- _Information shown_:

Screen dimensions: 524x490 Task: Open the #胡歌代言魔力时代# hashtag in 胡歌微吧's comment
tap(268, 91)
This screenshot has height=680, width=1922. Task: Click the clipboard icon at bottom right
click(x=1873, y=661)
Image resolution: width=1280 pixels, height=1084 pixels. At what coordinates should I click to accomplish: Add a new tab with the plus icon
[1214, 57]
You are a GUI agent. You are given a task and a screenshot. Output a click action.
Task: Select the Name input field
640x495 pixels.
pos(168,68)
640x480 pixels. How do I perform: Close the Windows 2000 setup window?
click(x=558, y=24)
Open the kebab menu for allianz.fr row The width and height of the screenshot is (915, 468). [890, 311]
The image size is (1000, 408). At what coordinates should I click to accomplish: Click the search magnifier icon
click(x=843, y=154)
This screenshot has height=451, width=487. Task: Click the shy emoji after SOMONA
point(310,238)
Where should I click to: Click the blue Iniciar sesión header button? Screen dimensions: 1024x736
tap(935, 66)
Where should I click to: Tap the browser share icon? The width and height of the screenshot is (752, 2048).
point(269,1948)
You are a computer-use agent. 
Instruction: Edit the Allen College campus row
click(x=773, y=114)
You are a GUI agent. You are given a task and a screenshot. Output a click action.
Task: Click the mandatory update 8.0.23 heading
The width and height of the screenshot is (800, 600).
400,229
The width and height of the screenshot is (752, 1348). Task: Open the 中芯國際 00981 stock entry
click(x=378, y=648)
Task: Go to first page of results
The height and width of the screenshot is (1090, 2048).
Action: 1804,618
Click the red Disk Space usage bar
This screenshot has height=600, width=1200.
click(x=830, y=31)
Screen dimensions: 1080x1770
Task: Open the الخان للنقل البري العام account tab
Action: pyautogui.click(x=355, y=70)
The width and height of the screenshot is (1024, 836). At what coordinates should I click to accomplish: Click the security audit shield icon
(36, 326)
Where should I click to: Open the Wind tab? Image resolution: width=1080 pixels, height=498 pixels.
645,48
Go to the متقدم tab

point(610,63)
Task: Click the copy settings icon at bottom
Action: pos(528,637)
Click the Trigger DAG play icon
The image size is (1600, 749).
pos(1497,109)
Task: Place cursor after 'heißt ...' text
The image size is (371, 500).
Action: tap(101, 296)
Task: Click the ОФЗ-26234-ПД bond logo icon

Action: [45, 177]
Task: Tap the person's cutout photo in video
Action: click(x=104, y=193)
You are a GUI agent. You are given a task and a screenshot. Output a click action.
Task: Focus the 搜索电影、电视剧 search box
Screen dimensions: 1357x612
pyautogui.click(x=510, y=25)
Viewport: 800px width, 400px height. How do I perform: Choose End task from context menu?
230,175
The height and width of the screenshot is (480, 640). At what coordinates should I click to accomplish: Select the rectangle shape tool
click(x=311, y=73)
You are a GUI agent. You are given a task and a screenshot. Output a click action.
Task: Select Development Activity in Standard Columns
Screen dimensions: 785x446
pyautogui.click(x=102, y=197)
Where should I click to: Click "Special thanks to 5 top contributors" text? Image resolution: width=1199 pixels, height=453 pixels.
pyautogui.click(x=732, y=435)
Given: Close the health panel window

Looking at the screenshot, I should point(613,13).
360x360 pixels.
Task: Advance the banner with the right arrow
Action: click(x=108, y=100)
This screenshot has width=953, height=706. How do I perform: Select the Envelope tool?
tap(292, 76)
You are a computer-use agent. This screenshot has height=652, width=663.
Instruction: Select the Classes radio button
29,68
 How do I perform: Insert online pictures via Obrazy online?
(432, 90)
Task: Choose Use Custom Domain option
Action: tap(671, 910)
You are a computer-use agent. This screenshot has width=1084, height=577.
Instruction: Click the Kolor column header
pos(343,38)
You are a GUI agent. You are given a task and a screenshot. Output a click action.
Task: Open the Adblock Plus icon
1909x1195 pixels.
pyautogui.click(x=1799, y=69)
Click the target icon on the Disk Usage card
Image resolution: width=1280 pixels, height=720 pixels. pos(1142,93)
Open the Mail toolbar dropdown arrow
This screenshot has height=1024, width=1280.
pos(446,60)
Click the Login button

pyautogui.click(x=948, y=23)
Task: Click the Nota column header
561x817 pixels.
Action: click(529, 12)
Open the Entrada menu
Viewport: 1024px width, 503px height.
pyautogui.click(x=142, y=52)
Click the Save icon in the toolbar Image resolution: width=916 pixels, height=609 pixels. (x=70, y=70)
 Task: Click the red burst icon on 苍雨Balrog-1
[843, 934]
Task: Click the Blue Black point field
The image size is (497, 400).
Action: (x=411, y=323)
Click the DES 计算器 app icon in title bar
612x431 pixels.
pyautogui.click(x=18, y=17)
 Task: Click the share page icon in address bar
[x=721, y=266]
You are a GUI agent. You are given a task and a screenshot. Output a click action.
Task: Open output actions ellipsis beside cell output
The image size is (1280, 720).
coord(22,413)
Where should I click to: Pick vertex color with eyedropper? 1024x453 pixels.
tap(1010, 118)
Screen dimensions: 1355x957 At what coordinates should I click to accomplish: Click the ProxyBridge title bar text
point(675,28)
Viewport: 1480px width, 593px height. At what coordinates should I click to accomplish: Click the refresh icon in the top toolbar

- _The problem_:
Show every line from the listing above in which the string "field" appears.

- _Response_:
Task: Select the Name input field
Task: Click the Blue Black point field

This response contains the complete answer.